The door of the classroom opens and then falls shut behind me as someone peeks in. It makes a soft, squeaking noise, bringing an end to my accidental eavesdropping.
Beatrice sits up from her slouch and narrows her eyes at me. I don’t have to read her mind to know what she’s thinking.
“Are you the one who started those stupid rumors?” she asks me.
This girl has a set of ovaries on her. If I didn’t know for sure that my woman doesn’t want her, I’d be tempted to rip her apart with words alone. But her obsession with Mai is completely one-sided, and Mai has let her know that more than once. Beatrice’s loyalty to my woman in the face of this personal rejection is one of the sweetest things I’ve seen from a human in a long time.

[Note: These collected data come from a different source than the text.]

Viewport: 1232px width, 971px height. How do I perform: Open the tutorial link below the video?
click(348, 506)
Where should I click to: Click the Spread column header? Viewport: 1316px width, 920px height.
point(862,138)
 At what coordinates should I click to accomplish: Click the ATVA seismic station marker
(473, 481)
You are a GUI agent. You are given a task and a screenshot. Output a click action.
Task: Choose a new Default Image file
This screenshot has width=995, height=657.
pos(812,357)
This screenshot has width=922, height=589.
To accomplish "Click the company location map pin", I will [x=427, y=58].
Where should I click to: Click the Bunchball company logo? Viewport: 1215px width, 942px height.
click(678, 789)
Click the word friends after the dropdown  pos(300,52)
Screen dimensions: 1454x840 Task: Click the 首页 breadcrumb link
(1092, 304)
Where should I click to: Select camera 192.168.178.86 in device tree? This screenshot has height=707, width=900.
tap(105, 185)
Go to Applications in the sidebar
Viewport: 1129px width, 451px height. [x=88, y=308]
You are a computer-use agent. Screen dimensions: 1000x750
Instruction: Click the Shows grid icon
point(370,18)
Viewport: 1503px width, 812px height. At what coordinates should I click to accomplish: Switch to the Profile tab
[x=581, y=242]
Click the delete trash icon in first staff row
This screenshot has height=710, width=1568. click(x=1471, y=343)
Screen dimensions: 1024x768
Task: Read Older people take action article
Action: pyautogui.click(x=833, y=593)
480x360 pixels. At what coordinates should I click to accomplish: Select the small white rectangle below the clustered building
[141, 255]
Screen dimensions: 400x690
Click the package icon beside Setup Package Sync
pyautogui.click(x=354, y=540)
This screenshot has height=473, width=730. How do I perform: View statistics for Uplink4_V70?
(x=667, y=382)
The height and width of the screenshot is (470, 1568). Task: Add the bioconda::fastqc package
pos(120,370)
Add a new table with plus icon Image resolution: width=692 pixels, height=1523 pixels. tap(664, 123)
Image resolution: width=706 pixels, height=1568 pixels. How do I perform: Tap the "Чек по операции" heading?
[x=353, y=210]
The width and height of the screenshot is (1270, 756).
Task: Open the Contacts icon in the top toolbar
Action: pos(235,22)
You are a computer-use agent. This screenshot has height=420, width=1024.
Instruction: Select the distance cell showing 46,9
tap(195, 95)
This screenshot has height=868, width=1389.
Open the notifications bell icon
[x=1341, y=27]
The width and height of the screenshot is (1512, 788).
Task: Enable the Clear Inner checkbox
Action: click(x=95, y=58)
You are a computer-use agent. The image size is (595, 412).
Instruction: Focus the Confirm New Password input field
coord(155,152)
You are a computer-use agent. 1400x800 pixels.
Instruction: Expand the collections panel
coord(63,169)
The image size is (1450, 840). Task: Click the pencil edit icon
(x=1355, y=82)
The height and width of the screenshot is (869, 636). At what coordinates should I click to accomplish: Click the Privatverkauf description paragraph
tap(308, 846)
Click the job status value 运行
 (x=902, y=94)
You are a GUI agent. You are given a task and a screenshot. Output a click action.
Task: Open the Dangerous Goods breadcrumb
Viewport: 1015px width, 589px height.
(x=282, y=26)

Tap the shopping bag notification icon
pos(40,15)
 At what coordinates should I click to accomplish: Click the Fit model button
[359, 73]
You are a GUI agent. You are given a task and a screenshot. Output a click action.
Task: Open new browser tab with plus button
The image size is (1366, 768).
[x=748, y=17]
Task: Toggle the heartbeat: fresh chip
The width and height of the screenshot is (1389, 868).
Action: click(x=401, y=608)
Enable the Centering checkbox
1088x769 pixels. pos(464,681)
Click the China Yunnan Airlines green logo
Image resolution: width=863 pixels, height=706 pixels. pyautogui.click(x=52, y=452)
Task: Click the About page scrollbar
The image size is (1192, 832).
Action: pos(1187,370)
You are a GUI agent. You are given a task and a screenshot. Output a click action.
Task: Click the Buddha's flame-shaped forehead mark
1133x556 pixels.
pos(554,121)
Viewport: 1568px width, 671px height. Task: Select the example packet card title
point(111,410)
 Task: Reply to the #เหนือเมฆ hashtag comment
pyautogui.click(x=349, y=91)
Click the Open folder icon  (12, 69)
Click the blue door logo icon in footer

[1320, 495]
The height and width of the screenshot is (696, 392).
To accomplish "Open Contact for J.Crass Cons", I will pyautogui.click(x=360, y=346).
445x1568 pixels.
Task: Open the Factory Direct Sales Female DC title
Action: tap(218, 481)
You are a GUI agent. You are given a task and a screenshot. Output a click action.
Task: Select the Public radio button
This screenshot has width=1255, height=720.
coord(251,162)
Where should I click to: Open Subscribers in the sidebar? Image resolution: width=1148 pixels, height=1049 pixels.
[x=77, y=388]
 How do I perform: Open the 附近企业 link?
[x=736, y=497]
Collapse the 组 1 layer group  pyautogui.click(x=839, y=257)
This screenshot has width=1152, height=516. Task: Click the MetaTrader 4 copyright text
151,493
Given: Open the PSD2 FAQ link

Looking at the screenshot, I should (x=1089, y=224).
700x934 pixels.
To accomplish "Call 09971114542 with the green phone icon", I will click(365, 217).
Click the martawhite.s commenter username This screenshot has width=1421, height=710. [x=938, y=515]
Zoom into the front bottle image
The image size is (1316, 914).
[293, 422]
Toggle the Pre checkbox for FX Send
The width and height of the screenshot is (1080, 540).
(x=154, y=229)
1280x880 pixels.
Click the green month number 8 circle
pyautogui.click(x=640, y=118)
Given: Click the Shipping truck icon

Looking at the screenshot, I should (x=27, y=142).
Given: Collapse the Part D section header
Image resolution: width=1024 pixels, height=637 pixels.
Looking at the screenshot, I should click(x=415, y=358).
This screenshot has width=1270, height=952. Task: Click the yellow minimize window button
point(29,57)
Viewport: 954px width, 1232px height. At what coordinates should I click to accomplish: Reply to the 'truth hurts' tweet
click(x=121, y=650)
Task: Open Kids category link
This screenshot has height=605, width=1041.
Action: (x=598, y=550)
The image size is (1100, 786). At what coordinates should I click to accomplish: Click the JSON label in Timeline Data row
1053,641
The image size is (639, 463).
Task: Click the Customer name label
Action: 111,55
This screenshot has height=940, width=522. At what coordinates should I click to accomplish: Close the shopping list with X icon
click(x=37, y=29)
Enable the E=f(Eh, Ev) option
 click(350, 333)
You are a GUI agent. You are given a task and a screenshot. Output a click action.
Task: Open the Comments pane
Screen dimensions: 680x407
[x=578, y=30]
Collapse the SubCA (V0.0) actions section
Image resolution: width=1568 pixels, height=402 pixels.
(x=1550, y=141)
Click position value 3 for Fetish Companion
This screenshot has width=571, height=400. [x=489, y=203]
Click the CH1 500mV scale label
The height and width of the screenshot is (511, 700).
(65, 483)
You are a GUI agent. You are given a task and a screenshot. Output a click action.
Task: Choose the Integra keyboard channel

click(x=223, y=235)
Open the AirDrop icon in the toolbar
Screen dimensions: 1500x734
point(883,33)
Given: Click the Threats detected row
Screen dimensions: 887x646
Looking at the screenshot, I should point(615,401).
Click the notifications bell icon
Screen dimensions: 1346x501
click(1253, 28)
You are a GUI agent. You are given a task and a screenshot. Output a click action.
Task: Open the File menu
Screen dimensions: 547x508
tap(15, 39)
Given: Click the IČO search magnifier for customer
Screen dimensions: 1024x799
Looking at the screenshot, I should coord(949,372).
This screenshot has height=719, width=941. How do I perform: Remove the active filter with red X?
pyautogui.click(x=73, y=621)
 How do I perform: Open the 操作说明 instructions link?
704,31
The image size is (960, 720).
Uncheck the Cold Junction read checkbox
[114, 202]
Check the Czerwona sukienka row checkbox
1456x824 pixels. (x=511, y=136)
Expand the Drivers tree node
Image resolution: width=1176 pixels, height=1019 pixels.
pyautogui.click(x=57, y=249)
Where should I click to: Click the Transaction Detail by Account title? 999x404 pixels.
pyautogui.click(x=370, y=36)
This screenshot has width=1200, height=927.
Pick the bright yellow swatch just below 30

It doesn’t mean I’ll allow her to come for me, though.
I fix Beatrice with a cool stare. “Why would I start rumors when I’m the one who has the pleasure of munching on her muff after hours?”
Why did I just say that? Because I’m apparently a jealous idiot.
The boy lets loose a dramatic gasp, and his other friend’s mouth drops open. Beatrice looks like she wants to kill me with her bare hands and then piss on my cooling body.
“You’re lying,” she finally growls. Her eyes narrow to slits, and her arms cross tight under her breasts. The little trouble-maker knows I’m not lying, though.
“Of course.” I make my smile as insincere as possible. “If you happen to see Professor Redstone, will you tell her I’m looking for her, please?” Since Beatrice would rather see me under a literal bus than tell Mai anything on my behalf, I make sure to aim the request at her friends.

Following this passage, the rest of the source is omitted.